To be sure for all their loud talk of free trade, the Americans, Europeans and Japanese often use such provisions as rules of origin and rules relating to traceability to check imports of competing goods, especially foodstuffs. Or they impose a combination of such rules with preferential trade agreements, intending to cause more frustration as the degree of processing of agricultural products increases.
Other NTBs can include health and safety regulations, labelling schemes and environmental standards, such as those relating to palm oil exports.
As the regional market becomes more competitive with greater economic integration, some EAC countries are either taking up these negative aspects of international trade or have declined to budge on provisions technically deemed unfriendly for improved intra-EAC trade. Fair competition tends to result in more efficiency and lower prices.

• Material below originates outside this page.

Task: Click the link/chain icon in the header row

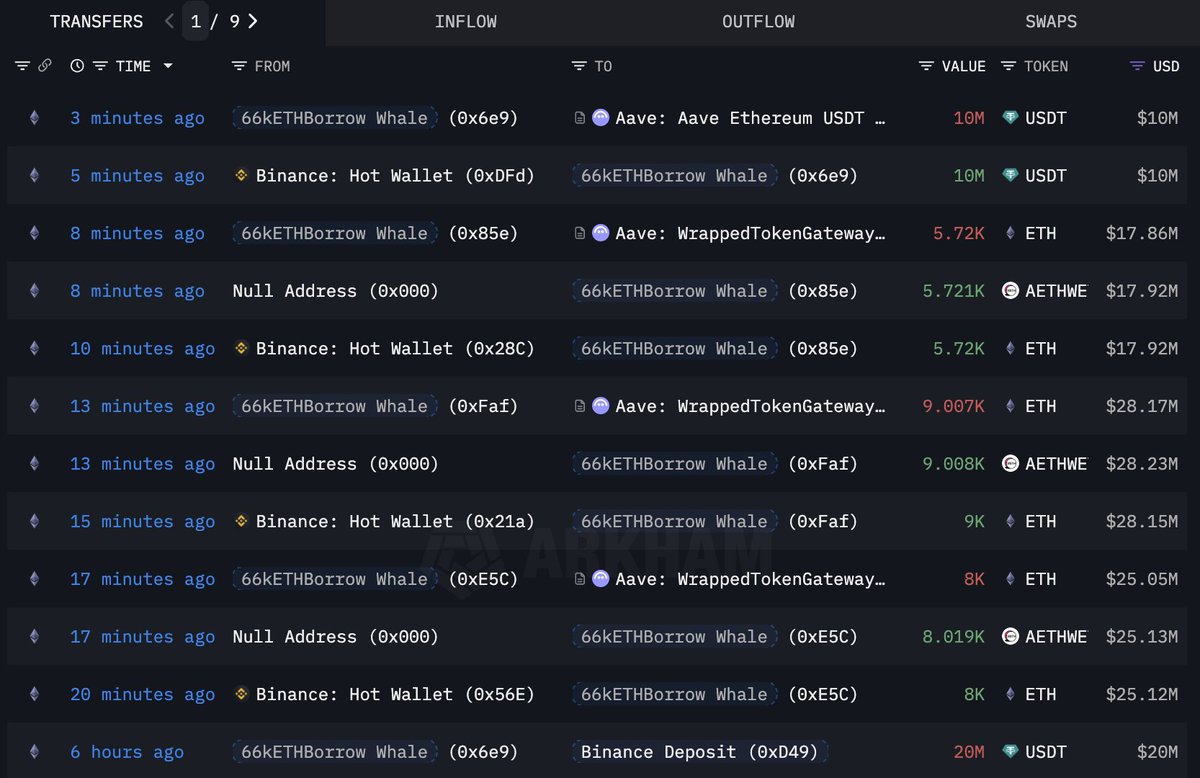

The East African Business Council says NTBs impact unfavourably on business, increasing costs through official and unofficial payments to clear goods at the borders and general expenses incurred by businesses at border points.
EABC also cited lost business opportunities; value and quantity of wasted products during inspection and cost of time lost in understanding and complying with non-transparent and cumbersome procedures. This has a direct bearing on the region’s competitiveness.
It is true, the EAC Presidents have been firm over the issue of easing the flow of goods across the borders. Customs officials now work much longer hours than before.
Through the EAC Council of Ministers, the Presidents have also directed on the elimination of roadblocks and adopted the Single Customs Territory, all which have had a positive bearing on business.
One standardisation system for a host of products across the five countries is also being finalised.
However there are some things that remain ‘no go areas’. Most notable is sugar. Other areas that need attention include a common policy on work permits, cross-border tourism and liberalising the East African skies, so that more aviation companies can enter the industry.
The EABC thinks Partner States need to consolidate and demostrate their political and technical goodwill to the aspirations of the EAC Treaty. This will ensure that the decisions of the Council of Ministers are respected and domesticated through timely ammendments to national laws regulations and practices.
NTBs happen to be the EAC’s big elephant in the room. We all know about them, but no one wants to take the decisive first step to start dismantling them.
Probablty because it will mean paying a heavy political price at the national level. Perhaps that price would not be so high if citizens are given the true picture and not the half-truths banded about by the few self-interests that benefit from NTBs.